Site-directed removal of N-glycosylation sites in the bovine cation-dependent mannose 6-phosphate receptor: effects on ligand binding, intracellular targetting and association with binding immunoglobulin protein.

The bovine cation-dependent mannose 6-phosphate receptor (CD-MPR) contains five potential N-linked glycosylation sites, four of which are utilized. To evaluate the function of these oligosaccharides, site-directed mutagenesis was used to generate glycosylation-deficient CD-MPR mutants lacking various potential glycosylation sites. The mutants were constructed in both a full-length and a soluble truncated (STOP155 construct) form of the receptor and their properties were examined in transfected COS-1 cells. The results showed that the presence of a single oligosaccharide chain, particularly at position 87, on the CD-MPR significantly enhanced its mannose 6-phosphate (Man-6-P)-binding ability when compared with non-glycosylated receptors.
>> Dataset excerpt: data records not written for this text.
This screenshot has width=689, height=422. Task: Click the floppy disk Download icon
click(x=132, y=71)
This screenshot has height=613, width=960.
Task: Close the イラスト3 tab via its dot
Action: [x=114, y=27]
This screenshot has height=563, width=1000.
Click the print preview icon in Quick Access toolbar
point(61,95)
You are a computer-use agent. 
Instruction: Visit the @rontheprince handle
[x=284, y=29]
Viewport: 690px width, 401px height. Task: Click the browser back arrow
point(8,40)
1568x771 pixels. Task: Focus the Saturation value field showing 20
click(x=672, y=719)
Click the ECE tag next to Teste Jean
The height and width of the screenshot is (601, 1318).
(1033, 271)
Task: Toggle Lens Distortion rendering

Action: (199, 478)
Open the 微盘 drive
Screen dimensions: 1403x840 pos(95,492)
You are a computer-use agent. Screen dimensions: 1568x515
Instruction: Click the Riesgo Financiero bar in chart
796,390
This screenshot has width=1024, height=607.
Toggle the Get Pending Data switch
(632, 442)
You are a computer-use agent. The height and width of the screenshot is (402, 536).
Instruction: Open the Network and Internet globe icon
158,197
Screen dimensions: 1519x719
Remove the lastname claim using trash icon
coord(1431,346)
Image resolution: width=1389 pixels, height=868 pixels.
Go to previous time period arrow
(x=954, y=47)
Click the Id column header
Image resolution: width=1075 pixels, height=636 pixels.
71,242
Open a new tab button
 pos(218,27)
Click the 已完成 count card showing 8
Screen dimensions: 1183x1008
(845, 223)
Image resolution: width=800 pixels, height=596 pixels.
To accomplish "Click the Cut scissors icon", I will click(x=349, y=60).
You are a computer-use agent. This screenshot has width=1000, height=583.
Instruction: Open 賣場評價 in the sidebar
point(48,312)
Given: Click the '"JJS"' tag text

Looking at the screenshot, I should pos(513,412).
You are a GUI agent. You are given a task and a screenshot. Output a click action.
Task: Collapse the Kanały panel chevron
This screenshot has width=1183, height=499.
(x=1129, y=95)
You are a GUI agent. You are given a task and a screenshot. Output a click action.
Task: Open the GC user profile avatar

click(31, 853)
In addition, the presence of a single oligosaccharide chain at position 87, and to a lesser degree at position 31 or 81, promoted the secretion of the STOP155 CD-MPR. Pulse-labelling of transfected COS-1 cells followed by immunoprecipitation with binding immunoglobulin protein (BiP)-specific and CD-MPR-specific antibodies indicated that BiP associated with the non-glycosylated forms of the receptor but not with the wild-type CD-MPR. Furthermore, the association of the various glycosylation-deficient forms of the CD-MPR with BiP correlated inversely with their ability to bind Man-6-P. From these results we conclude that N-glycosylation of the bovine CD-MPR facilities the folding of the nascent polypeptide chain into a conformation that is conductive for intracellular transport and ligand binding.